More defiant still are her Sun Photographs (2011–12): flouting the rules of photography, Leonard points her lens to the sun, shooting the source of light itself and creating a series of black-and-white photographs that are at once luminous and melancholic. The harder you look at these photographs, the less focused the sun appears; as the levels of light blend into a uniform grey, each photograph becomes an abyss that gazes back. Using both formal and subjective aspects of her photographs, Leonard not only invites the viewer to consider their position in relation to the subject, but also always questions her own. When I ask what drew her to the wilds of West Texas and what that meant for her work, she tells me that it’s the first time since spending two years in northern Alaska during the mid-1990s that she felt she was in a truly wild place – and that it’s the feeling of being off grid, the sense of wonder, fear and scale, and of being very small, that she missed.

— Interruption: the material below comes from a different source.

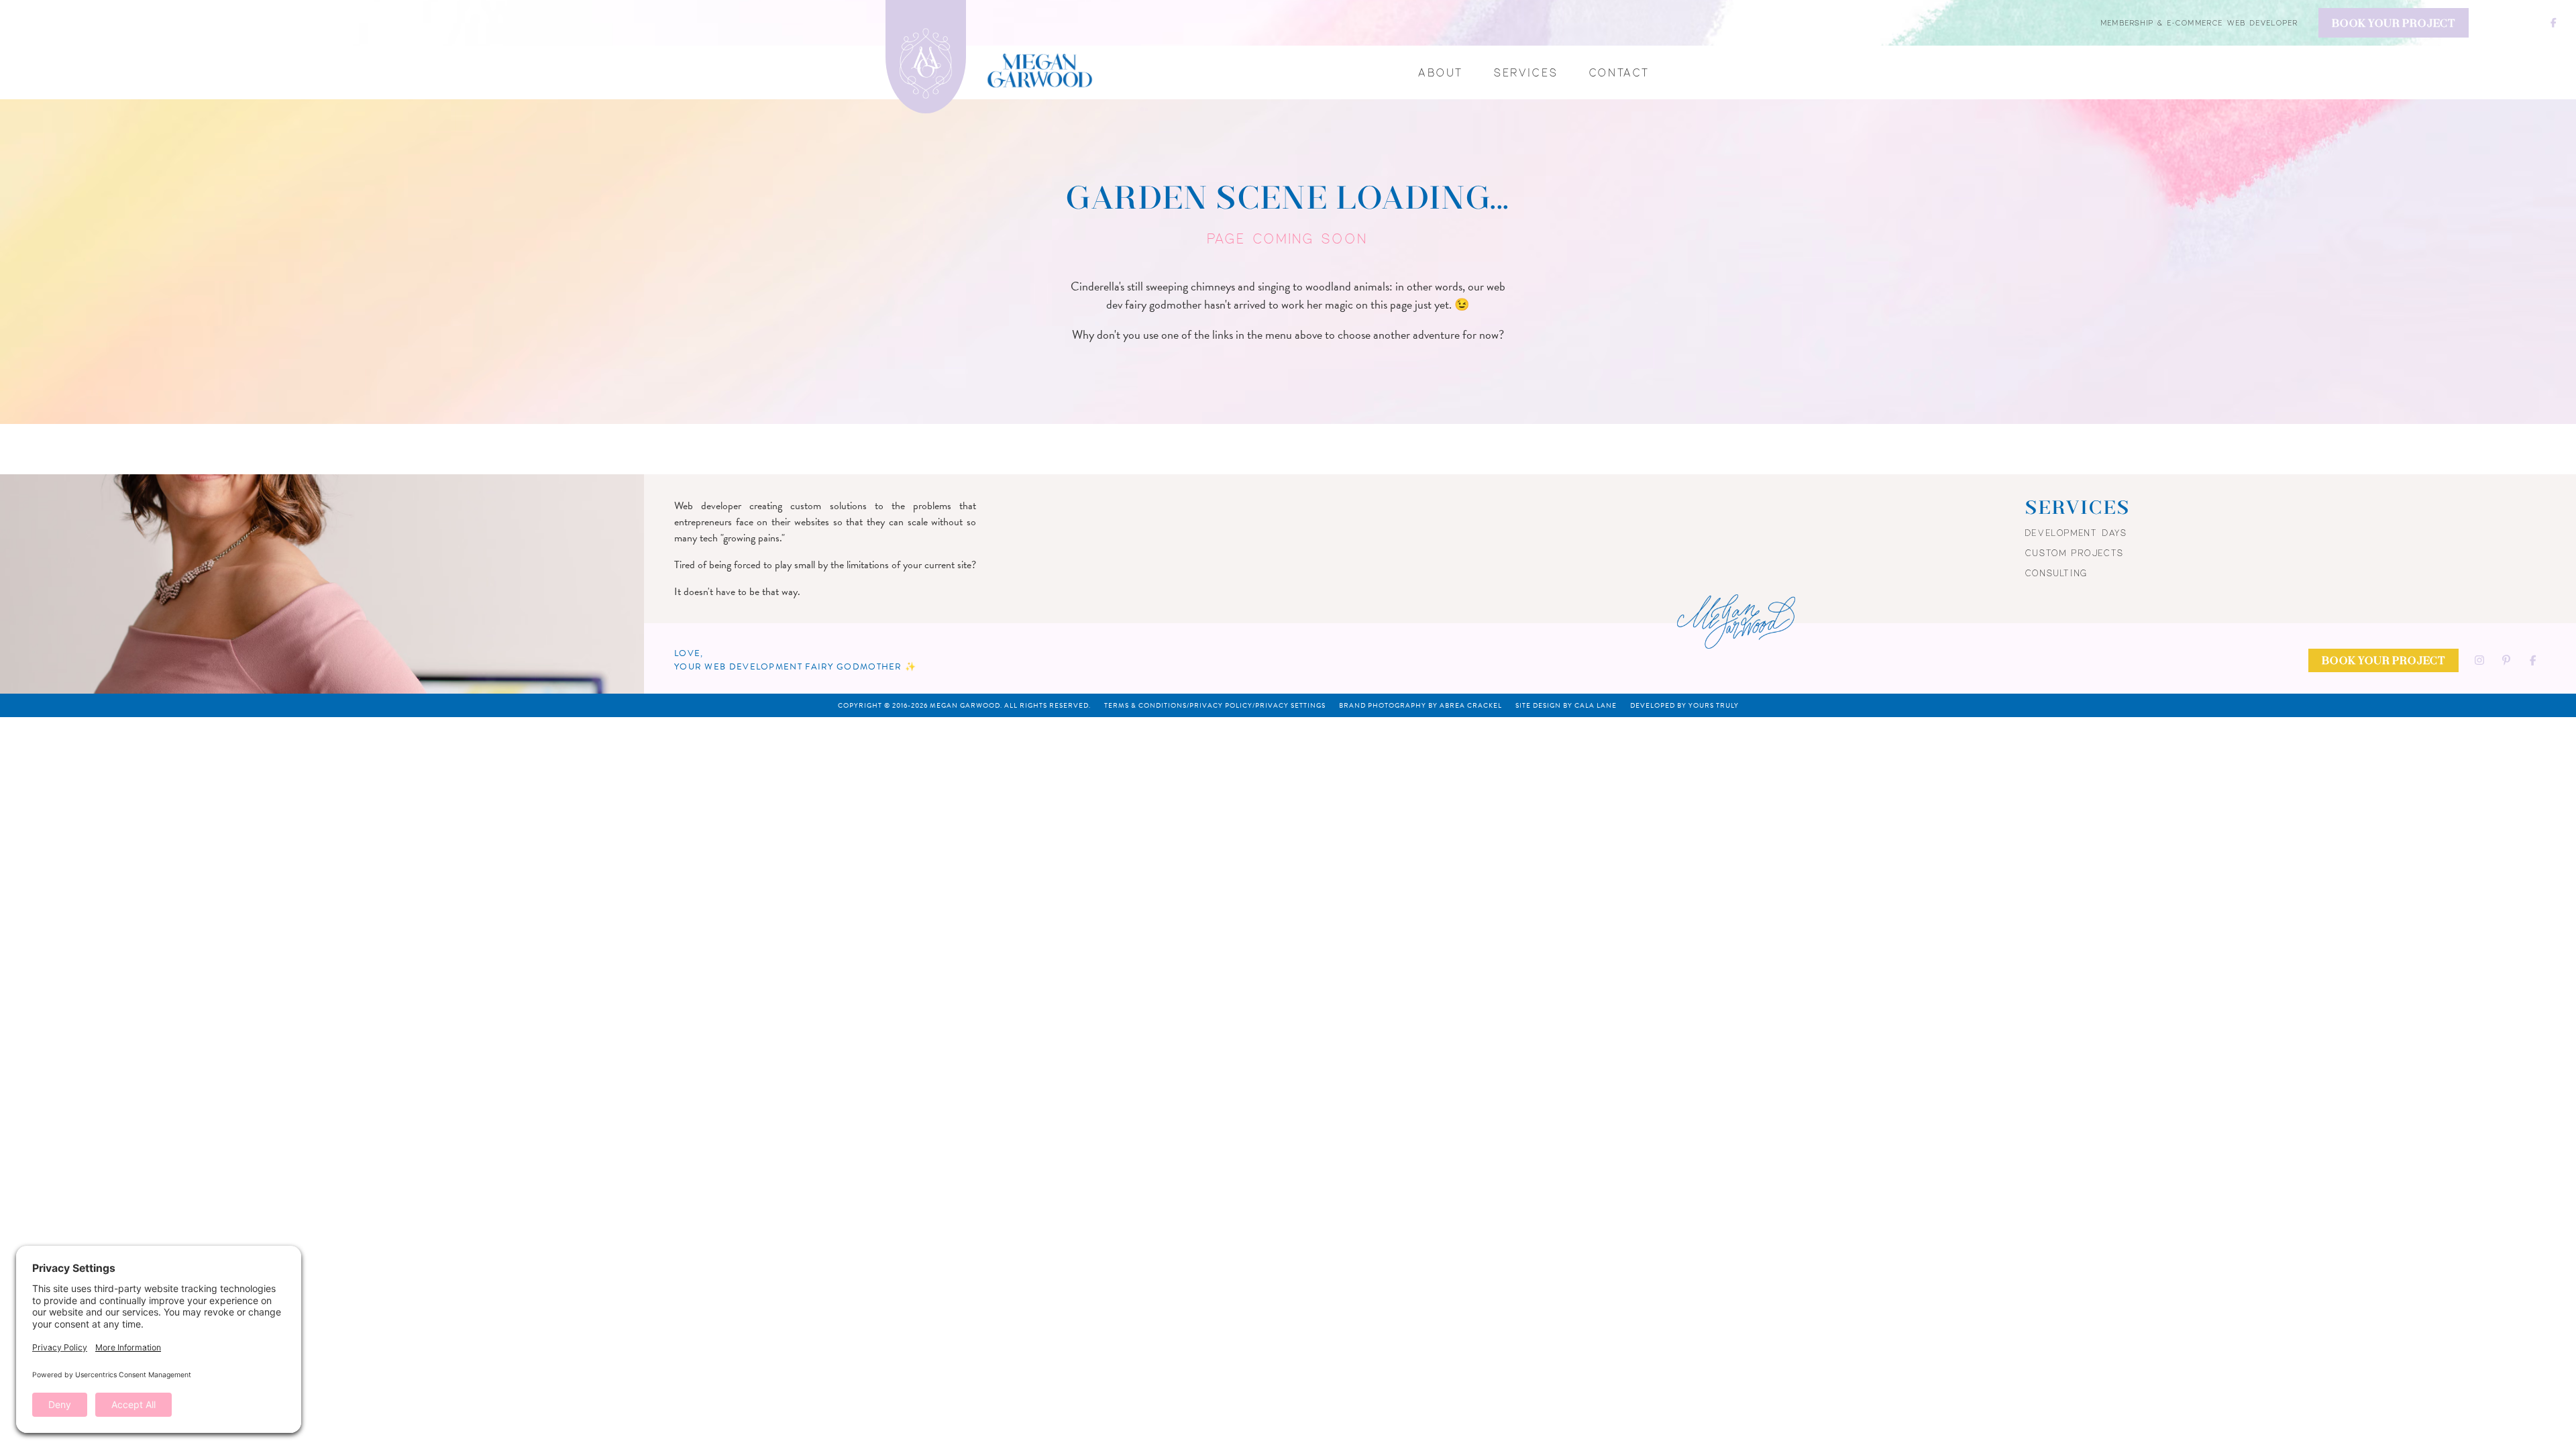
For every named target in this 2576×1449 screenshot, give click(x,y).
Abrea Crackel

Zoe Leonard, 100 North Nevill Street, 2013. Installation view, Chinati Foundation, Marfa TX, 2013 © Zoe Leonard. Photo: Fredrik Nilsen

Zoe Leonard, 100 North Nevill Street, 2013. Installation view, Chinati Foundation, Marfa TX, 2013 © Zoe Leonard. Photo: Fredrik Nilsen

For an exhibition with the Chinati Foundation in Marfa she transformed an entire gallery space into a camera obscura, a 15cm hole in a dark room letting in rays of light to project an upside-down image of the outside world onto the far wall. Titled ‘100 North Nevill Street’ (2013), it was the final instalment of a series shown in New York, Venice, London and Cologne, and unlike its previous iterations, depicted a primarily natural landscape. By presenting an inverted image of the world outside as it carries on and placing the viewer inside the camera, Leonard disrupts normal patterns of looking, and instead offers, as she put it in an interview with Elisabeth Lebovici, a way of ‘photographic seeing as… a space that can be entered and inhabited’.

Inviting viewers to inhabit the spaces she creates is central to Leonard’s method of installing exhibitions: ‘I’m consciously making space for the viewer and unfolding a kind of visual and spatial essay for them, in the hope that the viewer responds with their opinions, experiences, emotions. It’s not about trying to convince you of mine, but to elicit yours.’ She says that critics often comment on how sparse her exhibitions can be, but she likes the ‘negative spaces’ because they allow room for the viewer to respond to her work, and for the exhibition to become a meeting point. It’s this last that brings all the perspectives – formal, personal, political, geographical – that Leonard has spent over three decades exploring, together: the meeting point, or negative space, is where photographer, viewer, subject and camera converge. For Leonard, ‘making work is about opening a dialogue so that we can think and talk about who we are, how we got here and where we want to go next. Where you look from is always half the picture.’